In 2015 a randomized, two-period crossover human study, showed that EPA and DHA from oil extracted from the small crustacean Calanus finmarchicus was highly bioavailable and the study concluded that oil from C. finmarchicus could serve as a relevant source of the healthy omega-3 fatty acids EPA, DHA and SDA. 86% of the oil from C. finmarchicus comes as wax esters.

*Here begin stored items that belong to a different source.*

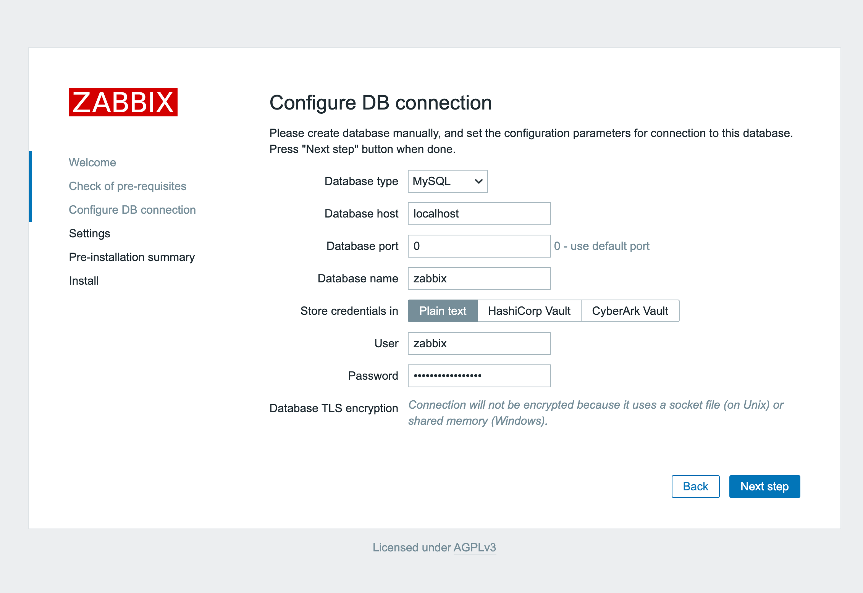Click Install step in sidebar

(84, 281)
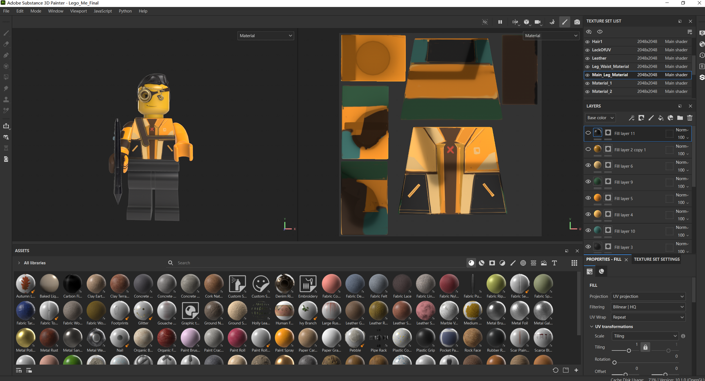Click the Clone tool stamp icon
705x381 pixels.
tap(6, 100)
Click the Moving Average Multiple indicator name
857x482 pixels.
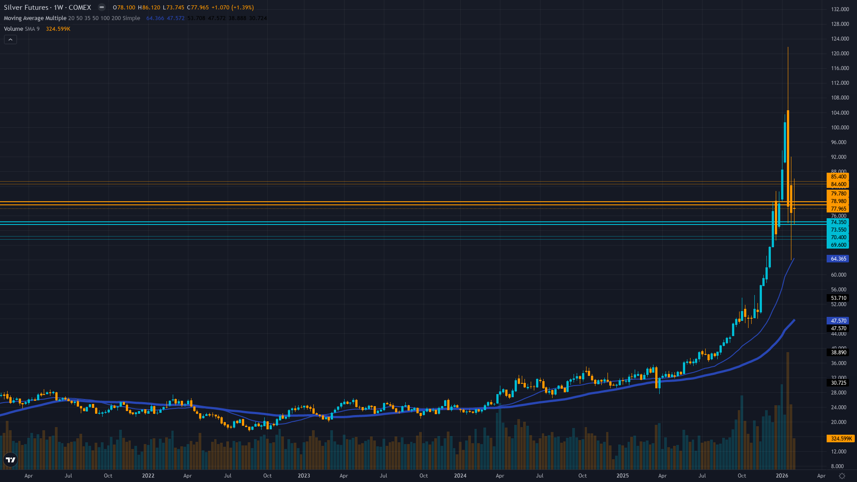[35, 18]
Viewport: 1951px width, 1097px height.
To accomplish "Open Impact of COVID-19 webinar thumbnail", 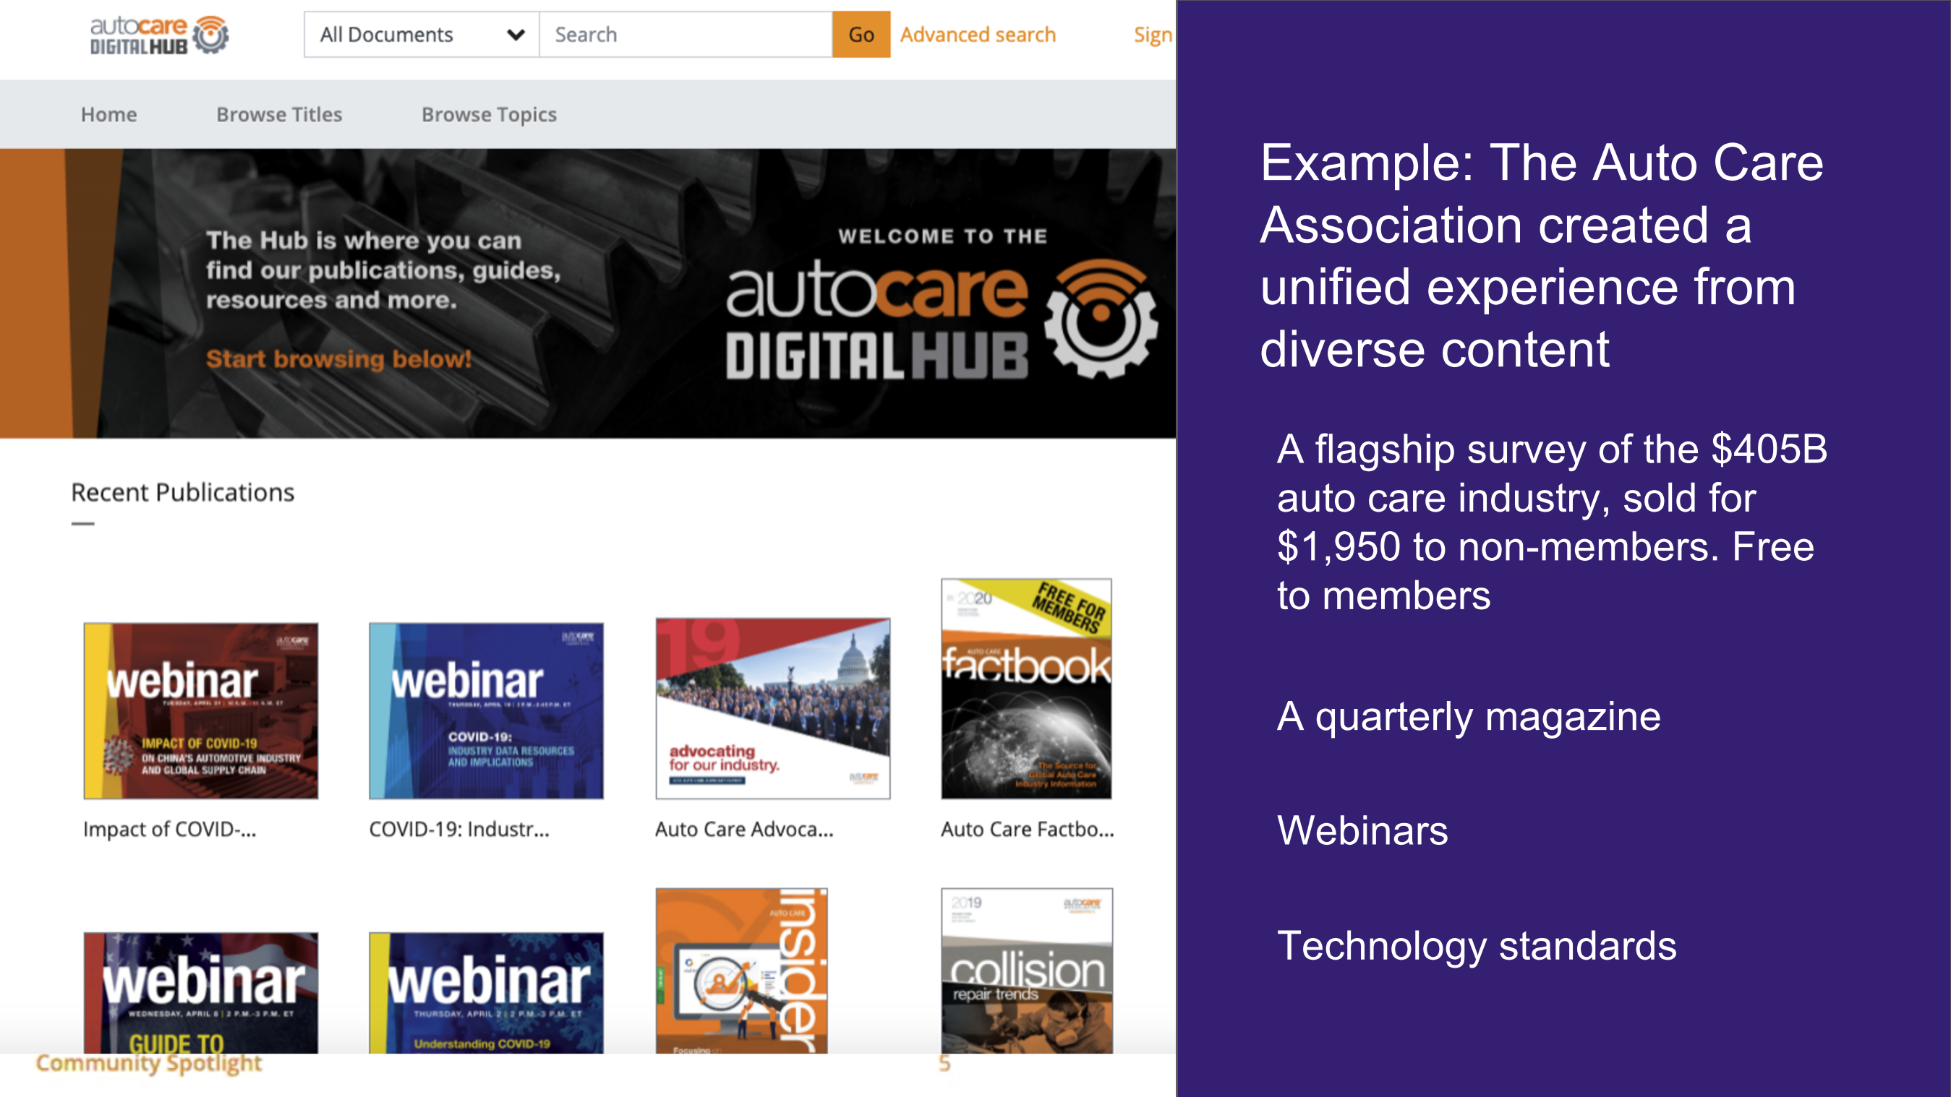I will [201, 711].
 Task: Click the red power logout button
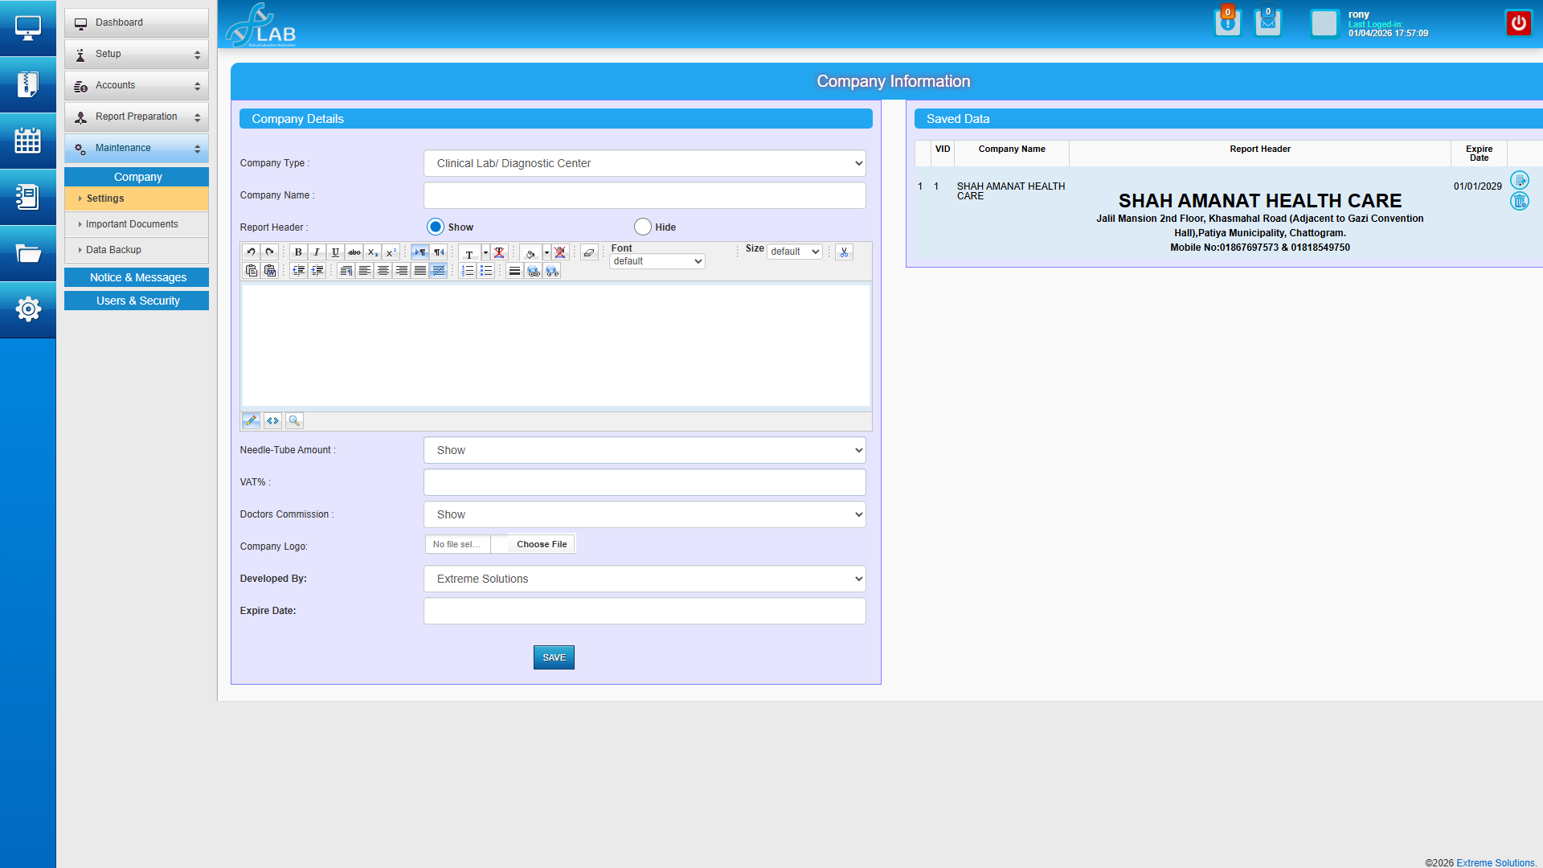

Studies on mice have shown that, despite consuming diets containing similar amounts of EPA and DHA, blood levels of both EPA and DHA were significantly higher in mice fed a diet supplemented with oil from C. finmarchicus compared to those fed an EPA+DHA ethyl ester enriched diet. Furthermore, oil from C. finmarchicus has been observed to have beneficial effects on obesity-related abnormalities in rodent models of diet-induced obesity at EPA and DHA fatty acid concentrations considerably lower than the concentrations used in similar earlier studies using other sources of EPA and DHA. Taken together, based on the available in vitro data, animal data, and the findings of the Cook et al. study demonstrating that circulating concentrations of EPA and DHA remained elevated up to 72 h after a single serving of 4 g oil from C. finmarchicus the hydrolyzed products of wax ester digestion are most likely slowly absorbed in vivo.

== Role as a nutrient ==
Marine wax esters have become a focus of attention due to documented positive effects on widespread medical conditions related to certain diets. Harvesting on a lower trophic level on short-lived organisms would be more sustainable and the products would be less prone to environmental toxins and pollutants.